Directions:
From the entries below, count the lines with "agent". Write only the count.
Segment Open
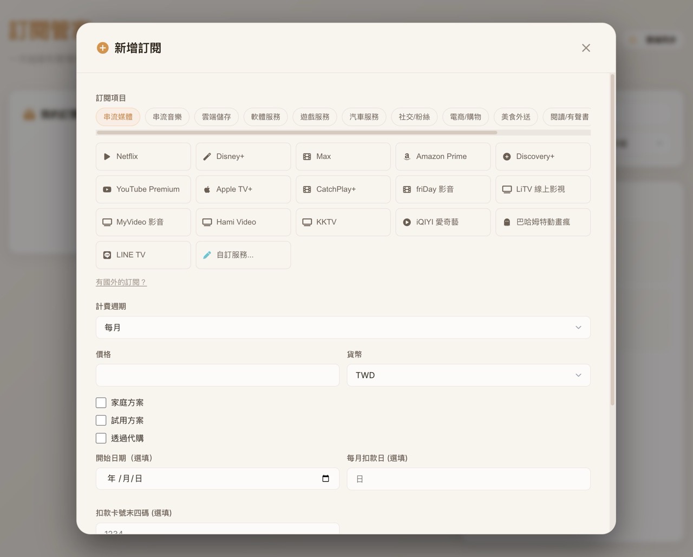Open the 計費週期 billing cycle dropdown
Screen dimensions: 693x557
coord(343,327)
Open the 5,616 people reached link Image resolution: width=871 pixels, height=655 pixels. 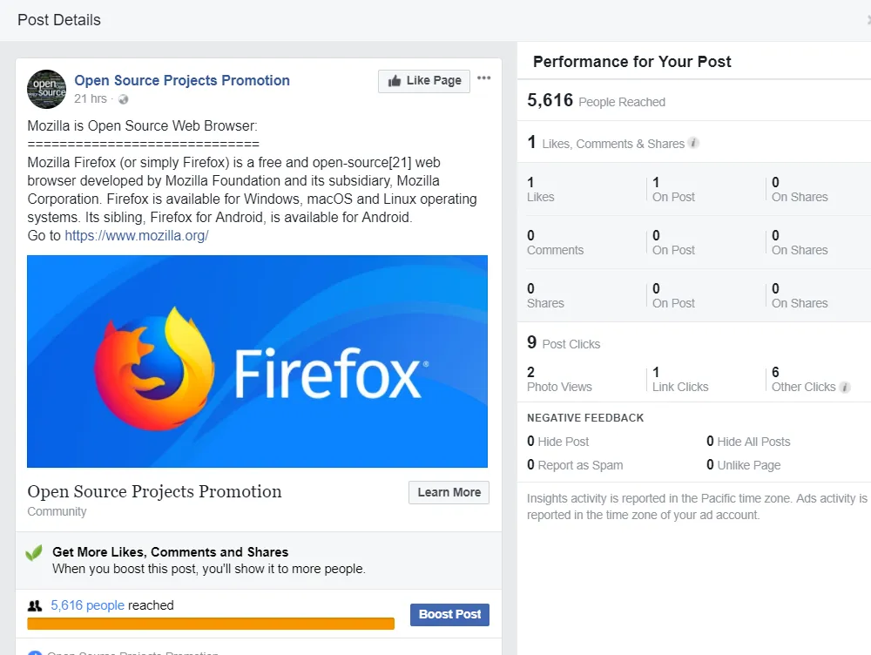click(x=87, y=605)
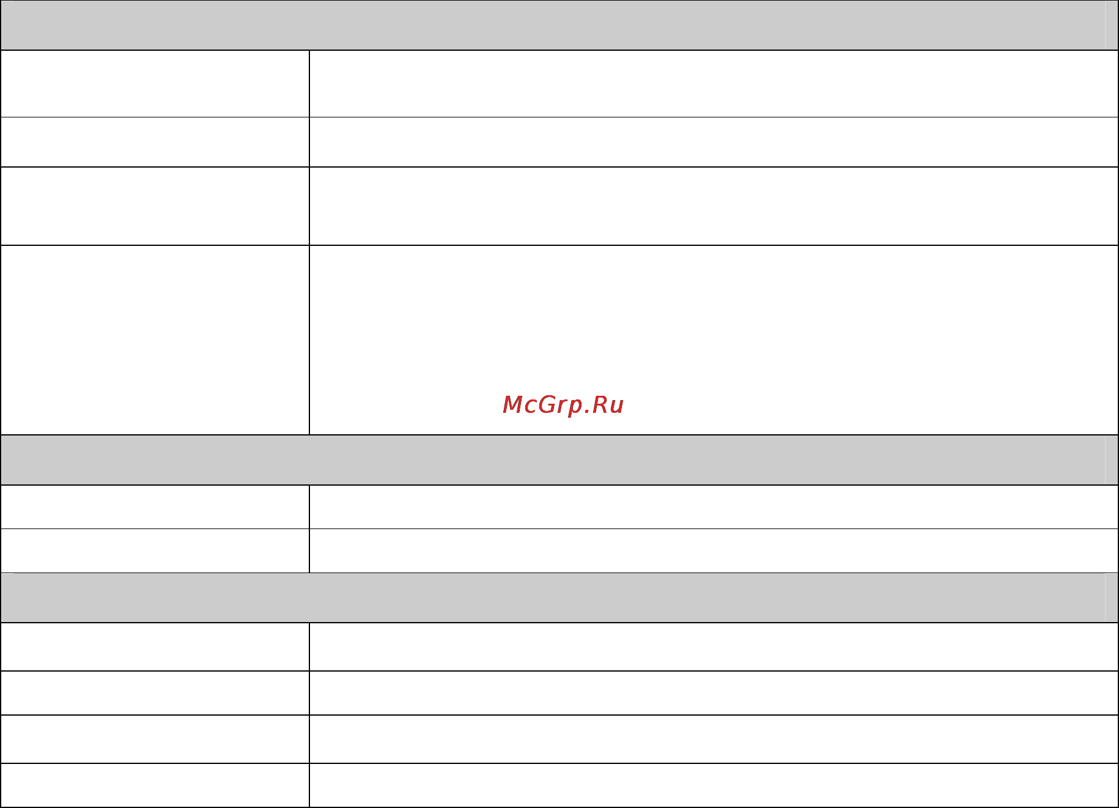Image resolution: width=1119 pixels, height=808 pixels.
Task: Click left cell of the table's bottom row
Action: coord(155,785)
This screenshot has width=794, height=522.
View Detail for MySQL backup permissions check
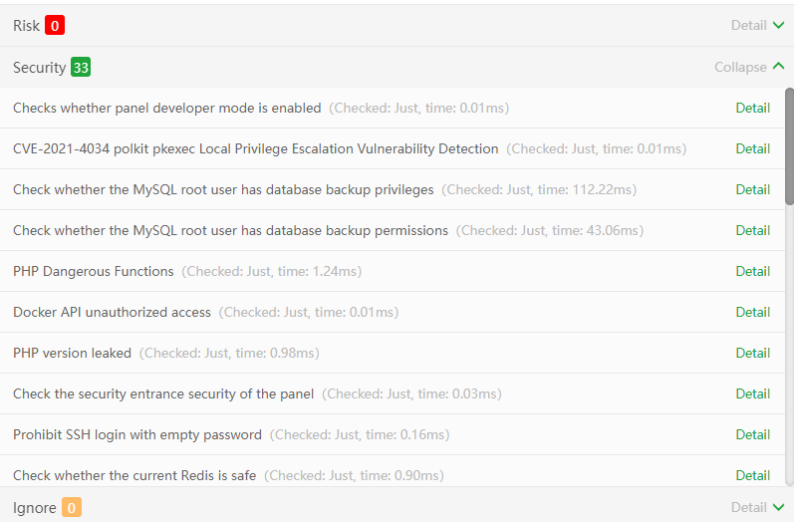752,230
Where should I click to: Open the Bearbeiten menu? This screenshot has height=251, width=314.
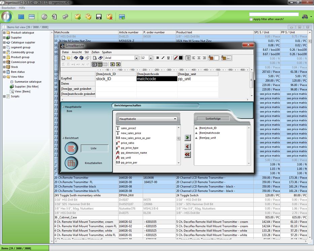[8, 7]
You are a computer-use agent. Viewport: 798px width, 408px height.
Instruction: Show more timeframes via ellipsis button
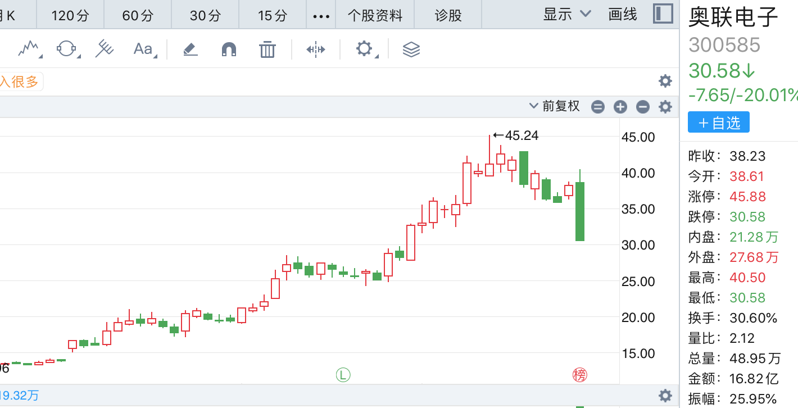[x=321, y=16]
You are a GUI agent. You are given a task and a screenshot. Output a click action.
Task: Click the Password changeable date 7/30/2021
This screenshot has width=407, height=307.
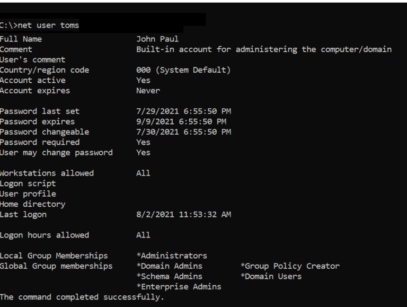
Segment Closed
Solution:
2